Trident captured the attention of other parts of BP.

“People started saying to us ‘how do I get something like that?'” says Ted Green. They were attracted by the ease with which a web front-end for order taking could be added to a system, and the speed with which orders could be processed once they were captured this way. The web-based architecture also represented an opportunity to make an application more widely available. Some businesses wanted to give external dealers and resellers direct access to their systems via an extranet, to avoid re-entering data from faxes or phone calls.RCMS helped BP develop a generic version of the Trident software, called Genesys, which offers a backbone plus a library of software components to be assembled into applications. To implement the basic Genesys framework at a new site takes as little as three weeks.

Building a complete application is obviously a longer job, involving analysis of business rules and the design of new components (though these can often be carved out of existing code).

THE POWER OF GENESYS

“Because they’re browser-based, Genesys systems are fast to deploy,” says Ted Green. “Training needs are reduced too.

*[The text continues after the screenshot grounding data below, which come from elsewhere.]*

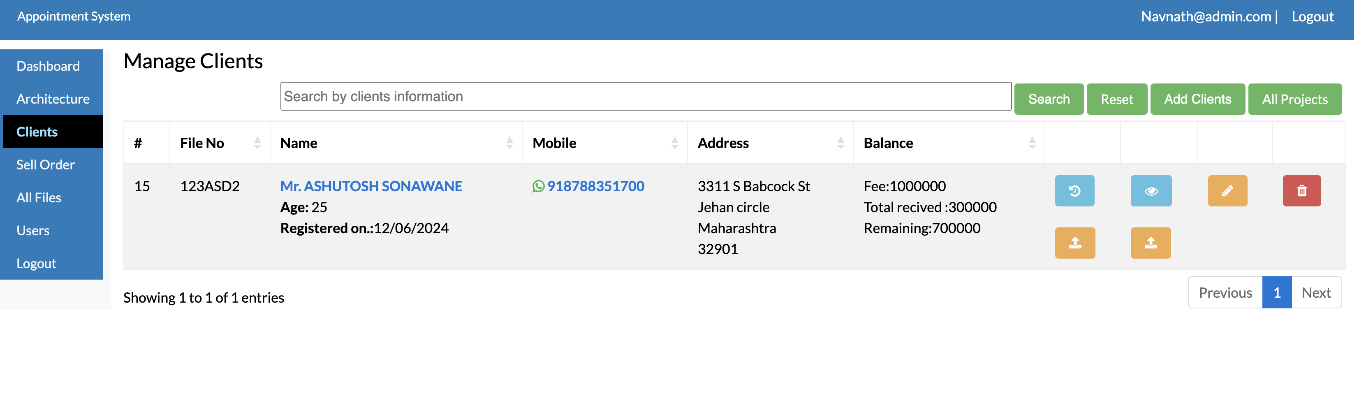1366x412 pixels.
Task: Sort table by Address column arrows
Action: pos(840,143)
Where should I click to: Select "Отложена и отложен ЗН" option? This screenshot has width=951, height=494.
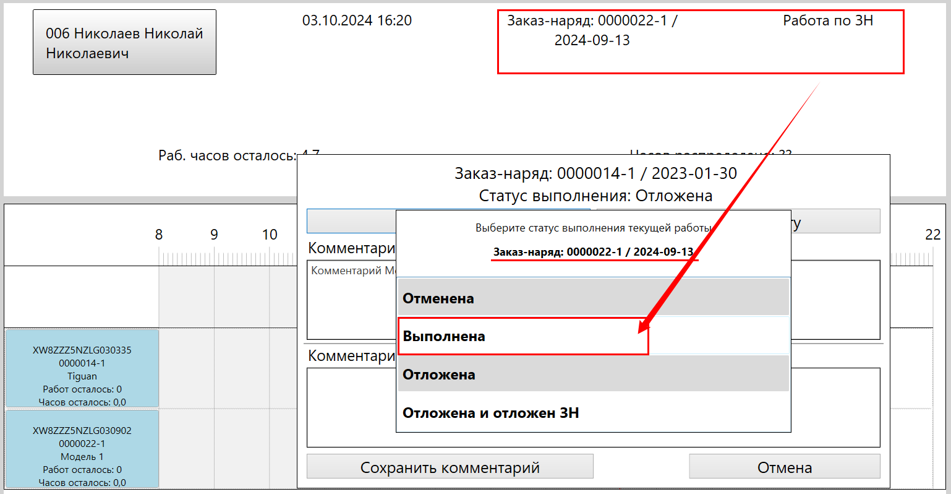592,413
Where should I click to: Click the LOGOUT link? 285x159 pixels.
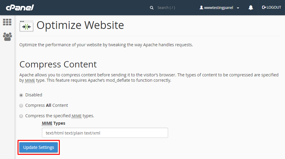click(274, 7)
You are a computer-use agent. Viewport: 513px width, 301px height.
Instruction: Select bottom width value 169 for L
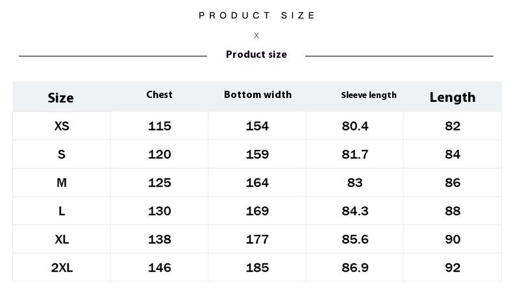pos(257,211)
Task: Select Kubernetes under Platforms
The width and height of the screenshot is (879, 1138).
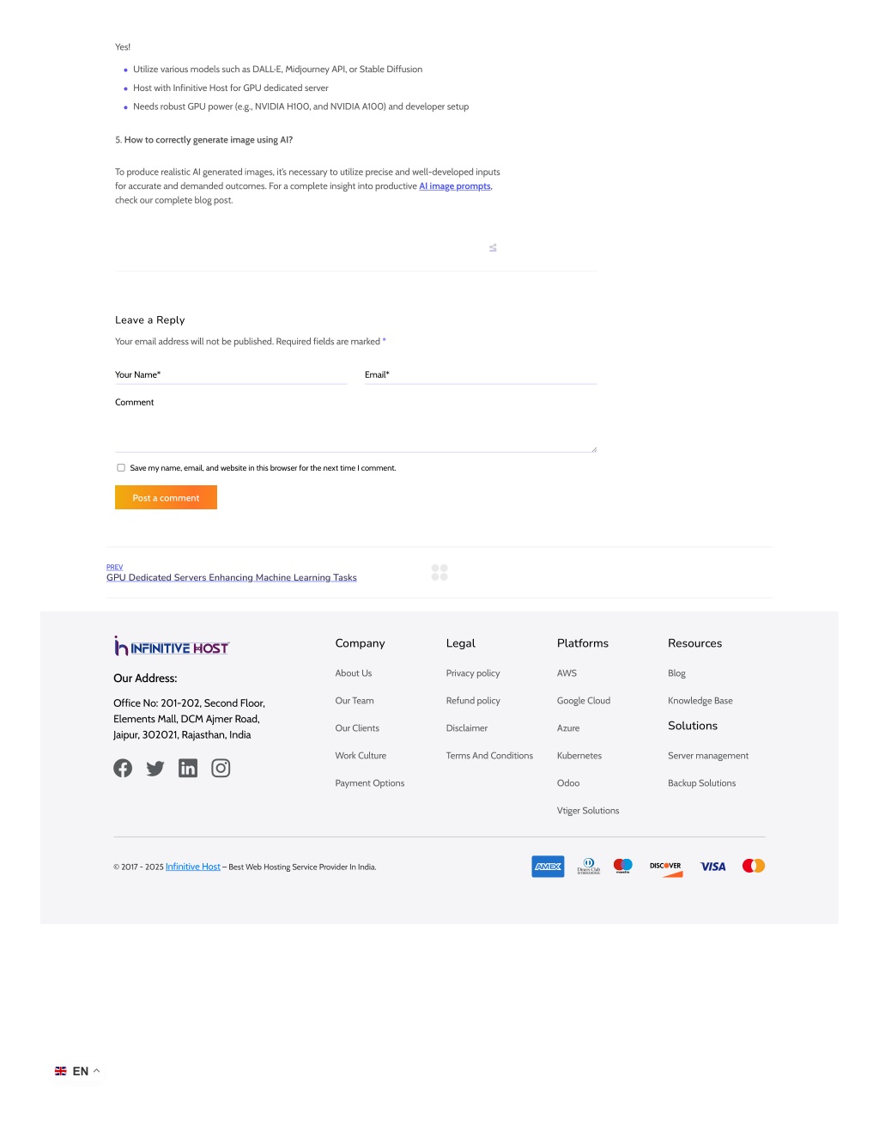Action: coord(579,756)
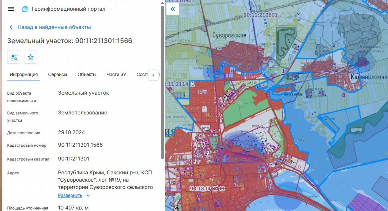Click the info panel vertical scrollbar
This screenshot has width=388, height=211.
162,82
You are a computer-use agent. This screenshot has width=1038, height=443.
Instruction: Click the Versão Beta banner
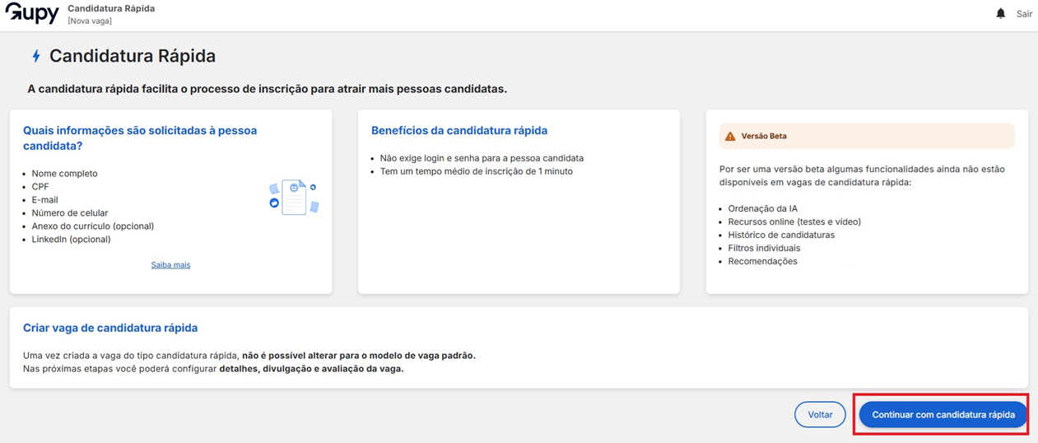tap(867, 136)
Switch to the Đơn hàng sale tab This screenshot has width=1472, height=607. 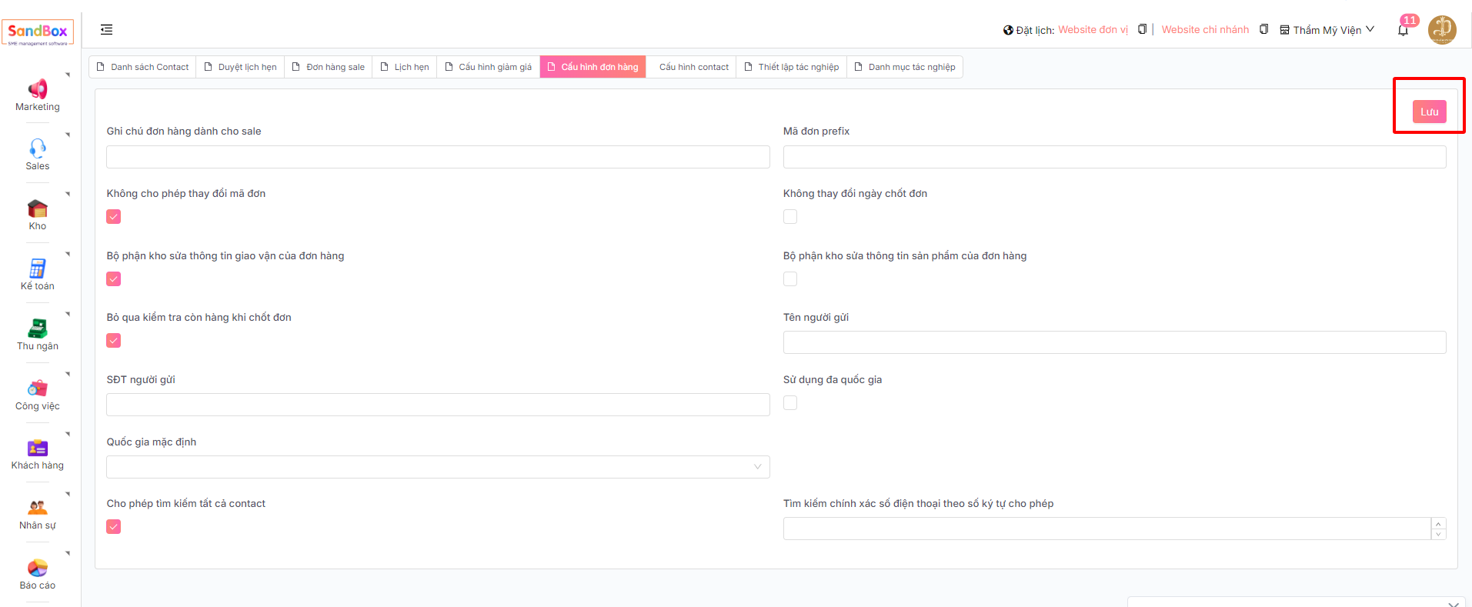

And, as happened with Trident, this approach makes it possible to allocate staff functions far more efficiently. You don’t need to familiarise everyone with your complete ERP system – instead you can give most users a front-end that shows them the specific information that they need to do their job.”The same approach to tailoring the front end – configuring the system so that it “knows” who can access what – is applicable over an extranet, providing a solution for businesses that want to give external dealers controlled access to their applications.

Already there have been Genesys projects in Portugal and Australia. With each successive project, the component libraries grow and Genesys becomes more powerful. “That’s the beauty of it,” says Ted Green. “The logic can be used over and over again, with the components assembled in different ways, and the amount of coding that has to be done diminishes on each project.”

A GLOBAL APPROACH TO THE CUSTOMER

Ted Green sums up: “What Trident has given us – and what Genesys can give others – is a completely integrated system.

We can make offers of products and services to our customers globally, and deliver on these offers consistently, anywhere in the world, using a single delivery mechanism.”All that is possible through detailed, consistent information, available company-wide. A BP Marine marketing person can see details of a customer’s fleet down to the level of individual vessels, so there’s no confusion about what’s a container ship and what’s a cruise ship, or which ship is scheduled to call at which port. By pooling its knowledge of customers’ businesses, BP Marine can offer each customer the propositions that are most likely to appeal.Genesys is a continuing project in which Ted Green sees a significant role for RCMS.

“RCMS has become a valued supplier and we have several more areas we want to explore together.” Apart from its technical knowledge, he values RCMS’s flexibility of response: “It isn’t one of these companies where an alarm goes off at five and someone says ‘that’s an extra hour I’m going to charge you for’. In fact, their manager sat here with me for 42 hours when we went live with Trident around the world. RCMS obviously understand that our success is also their success.”